Únicamente en los trabajos de críticos inteligentes es donde puede notarse ese particular tono de velado disgusto liberal, algo así como el de un profesor de toxicología empeñado en asegurarnos cada cinco segundos que jamás ha envenenado a nadie. Este tono es perceptible incluso en Los otros victorianos, de Steven Marcus, un sobrevalorado y a menudo astuto estudio sobre la pornografía en la Inglaterra decimonónica.

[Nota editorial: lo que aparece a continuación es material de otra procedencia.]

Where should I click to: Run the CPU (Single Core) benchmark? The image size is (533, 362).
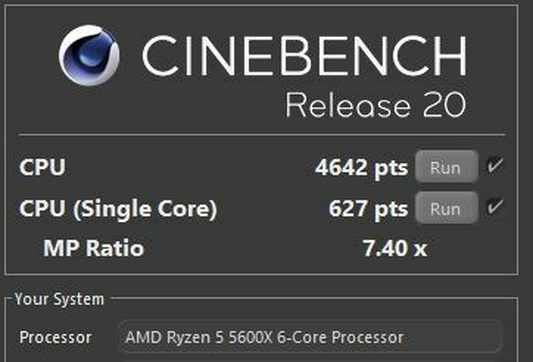[446, 208]
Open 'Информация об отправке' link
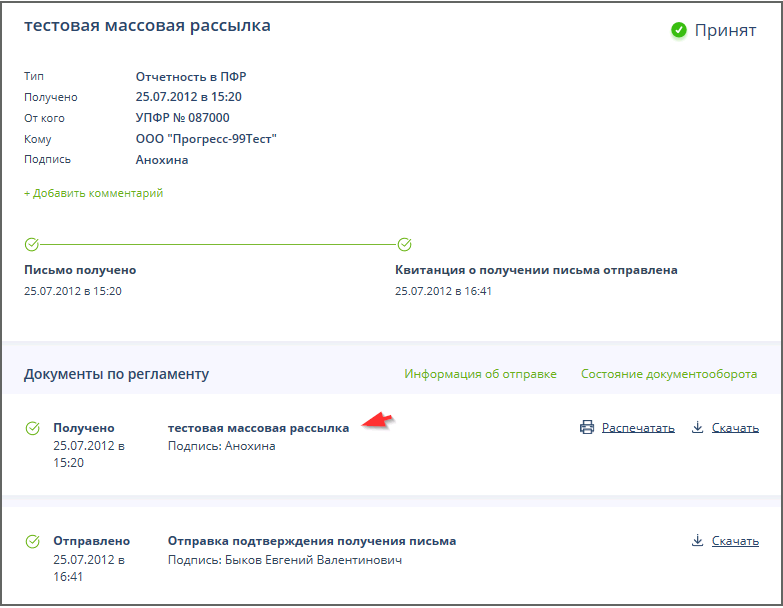This screenshot has width=783, height=608. (480, 374)
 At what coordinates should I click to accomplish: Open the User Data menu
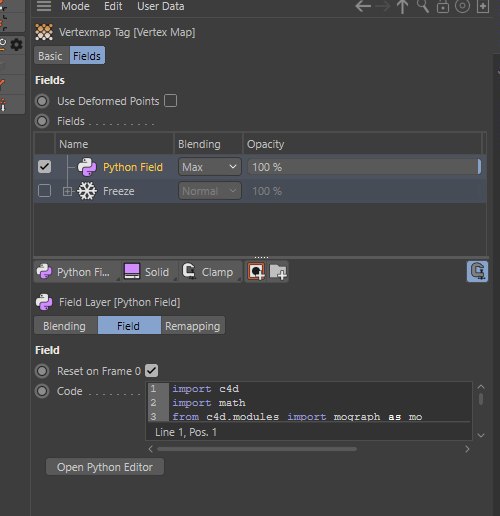pos(161,6)
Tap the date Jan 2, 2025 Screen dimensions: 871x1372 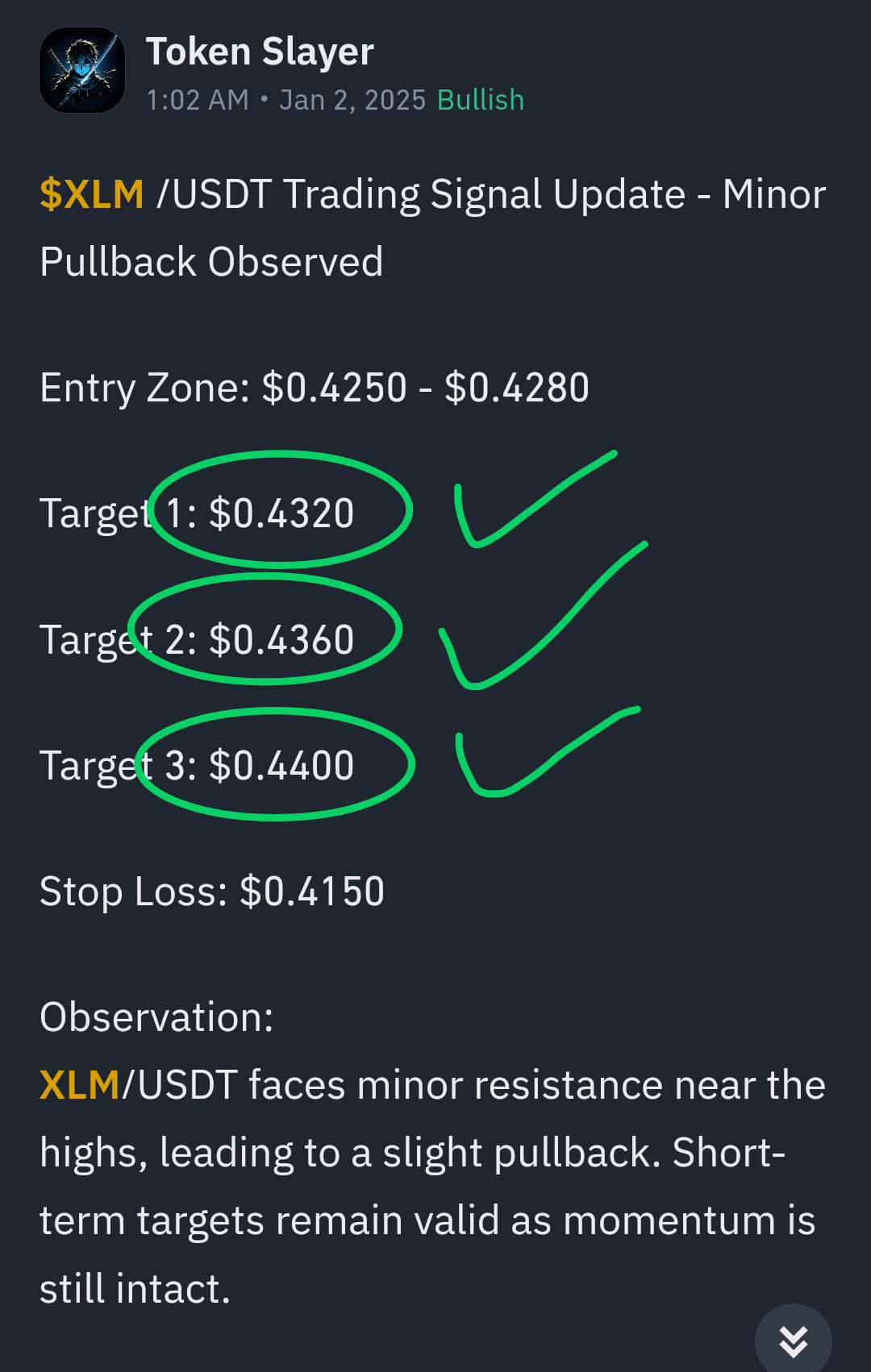[x=352, y=100]
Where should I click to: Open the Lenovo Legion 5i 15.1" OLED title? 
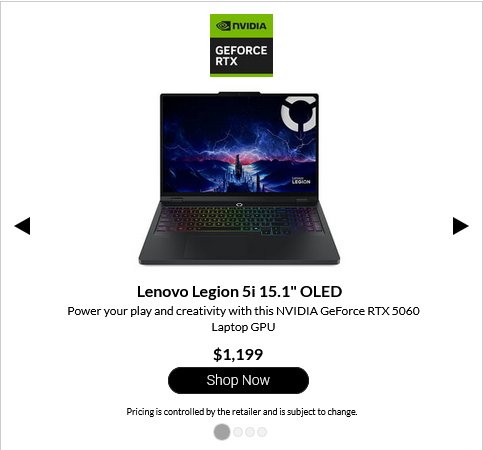pyautogui.click(x=239, y=292)
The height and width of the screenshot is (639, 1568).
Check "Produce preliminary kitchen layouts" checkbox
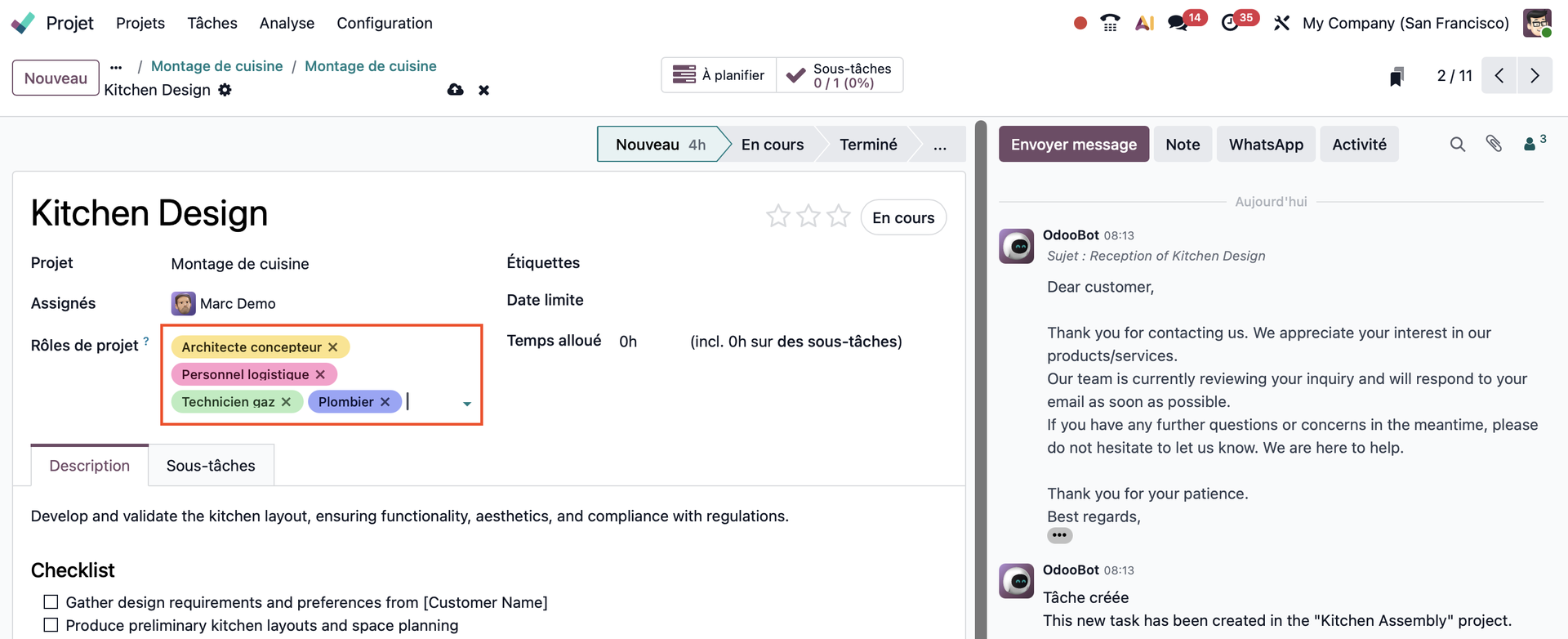click(x=51, y=625)
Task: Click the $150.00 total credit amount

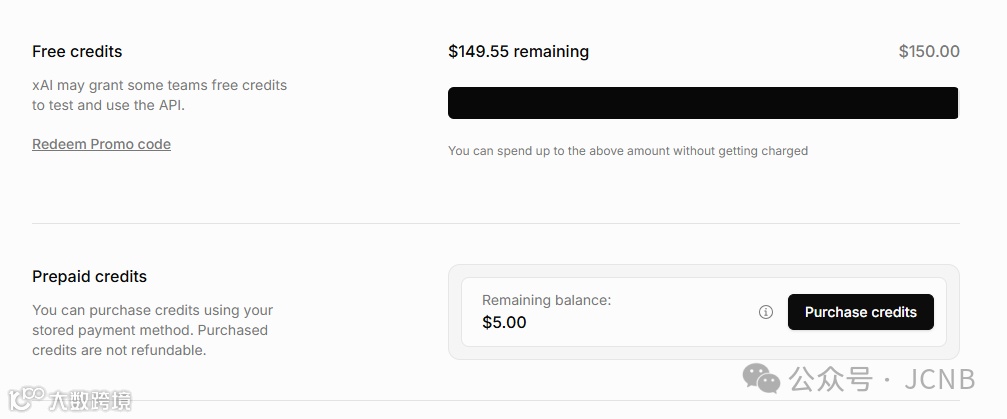Action: tap(929, 51)
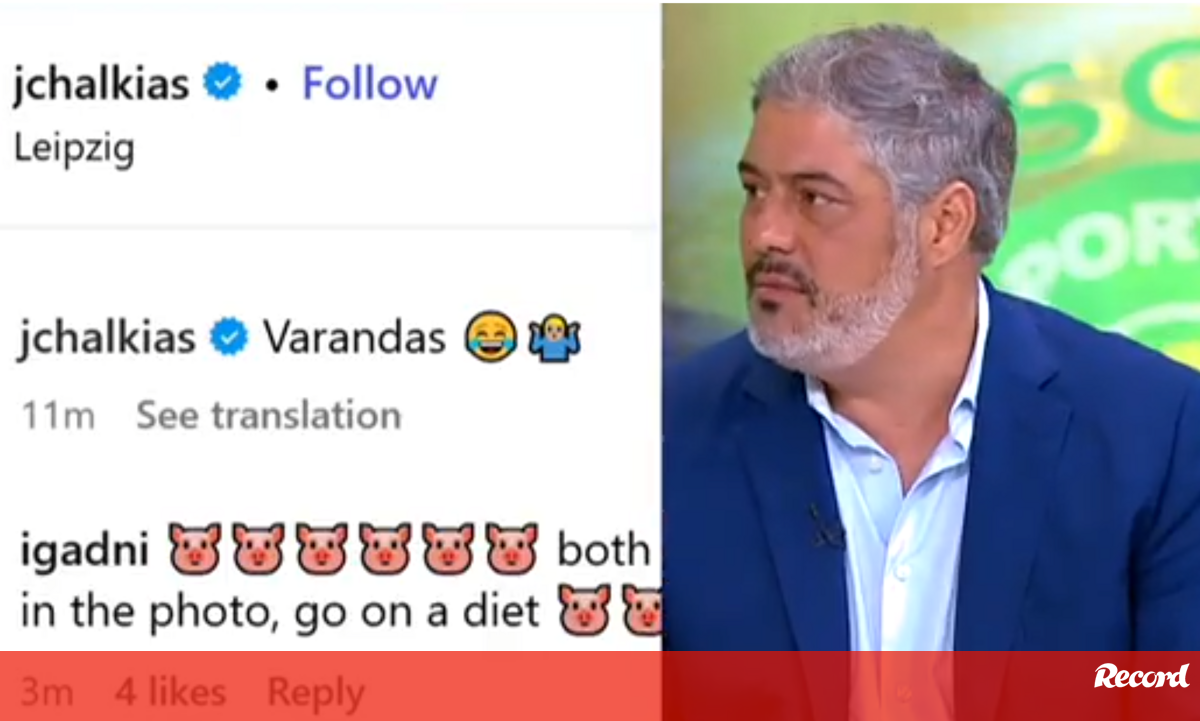Click the verified badge in post header
This screenshot has width=1200, height=721.
click(223, 84)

Permítaseme señalar algunos de los errores, ambigüedades y confusiones críticas que detecto en su libro:

(1) Sobredependencia del dogma freudiano. El profesor Marcus usa en el prólogo a su libro la
famosa cita en la que Freud proclama que los mayores logros culturales se consiguen por medio de la sublimación de los componentes del instinto sexual. En otras palabras, cuanta menos energía se invierta en sexo, mayor será la probabilidad de producir una obra de arte. Esta hipótesis carece de base científica alguna. Es como decir que si acumulas la leche suficiente, de alguna forma se podrá convertir en vino algún día.
(2) Sobreadicción al simbolismo freudiano. Al describir un manual victoriano sobre pornografía, el profesor Marcus señala que muchas veces su autor inserta una página entera de notas para
sólo una línea de texto. Añade que uno está tentado de ver en este hecho una iconografía inconsciente: bajo una enorme cabeza aparece adosado un enorme apéndice. Resiste la tentación, Marcus: esto es una broma subfreudiana de la peor especie. Más adelante, el profesor cita a un pornógrafo que disimuladamente -y para evitar la repetición utiliza la palabra evacuación para referirse a la eyaculación. Si uno continúa con la metáfora, comenta Marcus con insufrible pedantería, se empieza a ver el pene como una columna fecal o bien como la parte inferior de los intestinos, con lo cual el cuerpo de la mujer, y más concretamente sus genitales se convierten en un retrete, etc. Ten cuidado al ampliar las metáforas, Marcus, particularmente si son anales. Siguiendo con los ejemplos, cuando en otra ocasión un héroe porno se dispone a desvestir a una muchacha y dice que descubrió bellezas capaces de revivir a los muertos, el profesor Marcus insiste que esa frase es una referencia inconsciente al autor y sus lectores: ellos son los muertos que necesitan ser revividos. Si empezamos a interpretar con tópicos de ese estilo, entonces entramos en un campo de minas cada vez que le quitamos la funda a nuestras máquinas de escribir.
(3) Censura moral enmascarada de desaprobación estilística. Marcus tiene el hábito de atacar
a la pornografía en particular con conceptos aplicables a la literatura en general. En cierto momento cita una frase que utiliza torpemente adjetivos como voluptuoso, amoroso, y tumultuoso. Esto le sirve a él para decir que, puesto que son vagos e inespecíficos, expresan una importante tendencia de la pornografía. Nada de eso: lo que expresan es una tendencia existente en la mala literatura de cualquier tipo. La escritura farragosa no es más aberrante en pornografía que en Norman Vincent Peale.


Extracto del ensayo introductorio «In praise of hard core» de Kenneth Tynan para la edición de DIRTY MOVIES (An illustrated history of the stag film) 1915-1970, Chelsea House, NY, London, 1976. Traducción al castellano de Jesús Palomo.